It’s less that you’ve “touched a nerve” than that you’ve said something ridiculous. There is an entire field with a lengthy history of research into efficiency and readability of design and how that design affects comprehension.

And yes, much of that work has studied “simple text”. Put that simple text into a low resolution font at the wrong size, cram it all into one narrow column with poor kerning, interrupt the text continuously with flashing advertisements, images and call-outs and your reading comprehension will drop.

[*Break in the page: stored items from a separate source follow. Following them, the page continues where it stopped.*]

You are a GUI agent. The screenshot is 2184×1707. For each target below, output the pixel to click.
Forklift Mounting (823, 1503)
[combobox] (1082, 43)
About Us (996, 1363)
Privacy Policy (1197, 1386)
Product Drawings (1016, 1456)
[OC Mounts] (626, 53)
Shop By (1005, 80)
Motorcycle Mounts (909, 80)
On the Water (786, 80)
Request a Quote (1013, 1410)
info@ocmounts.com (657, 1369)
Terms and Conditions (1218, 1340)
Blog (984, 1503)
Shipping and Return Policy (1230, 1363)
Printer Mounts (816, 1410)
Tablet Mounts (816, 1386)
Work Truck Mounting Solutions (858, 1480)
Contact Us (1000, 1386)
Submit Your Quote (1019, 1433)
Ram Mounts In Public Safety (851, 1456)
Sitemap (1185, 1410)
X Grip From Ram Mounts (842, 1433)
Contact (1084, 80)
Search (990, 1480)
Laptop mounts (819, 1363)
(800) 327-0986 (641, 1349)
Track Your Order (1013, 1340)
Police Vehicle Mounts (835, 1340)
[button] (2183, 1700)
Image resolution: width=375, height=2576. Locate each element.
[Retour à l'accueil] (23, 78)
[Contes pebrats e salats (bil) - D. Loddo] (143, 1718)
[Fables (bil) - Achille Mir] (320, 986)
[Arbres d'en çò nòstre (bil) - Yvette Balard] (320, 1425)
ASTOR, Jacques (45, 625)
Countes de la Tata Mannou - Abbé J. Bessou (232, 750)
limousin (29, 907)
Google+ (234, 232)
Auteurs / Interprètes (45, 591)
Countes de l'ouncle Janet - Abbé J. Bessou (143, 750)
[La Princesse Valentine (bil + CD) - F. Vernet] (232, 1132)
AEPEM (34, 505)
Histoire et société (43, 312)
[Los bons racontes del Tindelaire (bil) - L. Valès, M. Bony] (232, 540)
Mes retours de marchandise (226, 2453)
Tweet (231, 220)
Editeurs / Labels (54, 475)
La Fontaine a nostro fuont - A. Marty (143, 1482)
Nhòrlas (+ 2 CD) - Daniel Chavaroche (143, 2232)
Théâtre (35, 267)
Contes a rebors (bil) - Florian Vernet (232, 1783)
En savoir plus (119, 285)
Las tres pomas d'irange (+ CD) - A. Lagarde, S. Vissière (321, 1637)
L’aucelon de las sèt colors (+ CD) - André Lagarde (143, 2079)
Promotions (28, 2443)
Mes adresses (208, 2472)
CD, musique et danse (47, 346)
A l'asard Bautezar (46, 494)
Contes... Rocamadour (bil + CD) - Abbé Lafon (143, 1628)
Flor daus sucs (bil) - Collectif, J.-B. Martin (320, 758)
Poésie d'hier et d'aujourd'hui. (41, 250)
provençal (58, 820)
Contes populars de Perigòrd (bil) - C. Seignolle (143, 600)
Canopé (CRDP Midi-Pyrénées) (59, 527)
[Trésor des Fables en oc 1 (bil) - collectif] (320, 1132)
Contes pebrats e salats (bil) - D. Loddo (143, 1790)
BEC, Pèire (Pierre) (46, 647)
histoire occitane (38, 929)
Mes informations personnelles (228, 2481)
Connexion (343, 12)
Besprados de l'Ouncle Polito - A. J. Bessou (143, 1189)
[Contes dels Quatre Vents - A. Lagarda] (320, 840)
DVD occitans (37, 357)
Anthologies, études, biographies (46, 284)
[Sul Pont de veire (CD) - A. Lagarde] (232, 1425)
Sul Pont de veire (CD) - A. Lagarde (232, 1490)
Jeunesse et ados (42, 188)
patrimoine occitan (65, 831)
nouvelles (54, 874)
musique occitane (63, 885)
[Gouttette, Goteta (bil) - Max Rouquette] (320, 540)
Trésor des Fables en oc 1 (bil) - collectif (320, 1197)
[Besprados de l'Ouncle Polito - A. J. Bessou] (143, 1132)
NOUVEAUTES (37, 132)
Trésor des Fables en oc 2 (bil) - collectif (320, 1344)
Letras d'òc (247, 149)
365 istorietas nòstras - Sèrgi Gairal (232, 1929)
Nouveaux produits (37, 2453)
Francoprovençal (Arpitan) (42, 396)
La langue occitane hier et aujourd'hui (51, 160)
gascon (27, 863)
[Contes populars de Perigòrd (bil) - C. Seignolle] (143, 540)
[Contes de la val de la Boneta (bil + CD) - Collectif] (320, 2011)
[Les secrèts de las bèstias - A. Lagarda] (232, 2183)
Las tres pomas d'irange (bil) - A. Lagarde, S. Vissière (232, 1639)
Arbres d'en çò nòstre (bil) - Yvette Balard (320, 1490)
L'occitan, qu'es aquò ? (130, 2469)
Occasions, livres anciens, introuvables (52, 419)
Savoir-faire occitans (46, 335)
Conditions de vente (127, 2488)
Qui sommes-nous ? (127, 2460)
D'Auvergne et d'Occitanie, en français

I would suggest you start with the simplified explanations at Butterick’s Practical Typography (http://practicaltypography.com/), see a basic example here: https://www.propublica.org/article/how-typography-can-save-your-life , see an example from this very blog here: https://scholarlykitchen.sspnet.org/2012/08/13/the-typography-of-authority-do-fonts-affect-how-people-accept-information/ , or another here: https://scholarlykitchen.sspnet.org/2015/07/24/optical-illusions-legibility-and-how-to-choose-the-right-font/

If you need references proving the moon landing or that the earth is not flat, let us know.

You seem to have missed my point. The issue is thinking, not readability. I have in fact done research on readability, but even readability extends far beyond physical features. Are you familiar with the Flesch test? I got a federal executive order on the readability of regulations.

Obviously if one cannot read the words, that is a big problem. But beyond that, what they say is far more important than their physical design. Ideas are not based on typography.

And you seem to refuse to acknowledge what others are saying. Go take a look at Kent’s post here https://scholarlykitchen.sspnet.org/2012/08/13/the-typography-of-authority-do-fonts-affect-how-people-accept-information/ or the Errol Morris articles he cites http://opinionator.blogs.nytimes.com/2012/08/08/hear-all-ye-people-hearken-o-earth/?utm_source=slashdot&utm_medium=slashdot&utm_campaign=slashdot&_r=0 if you still think that typography does not inform comprehension and “thinking”.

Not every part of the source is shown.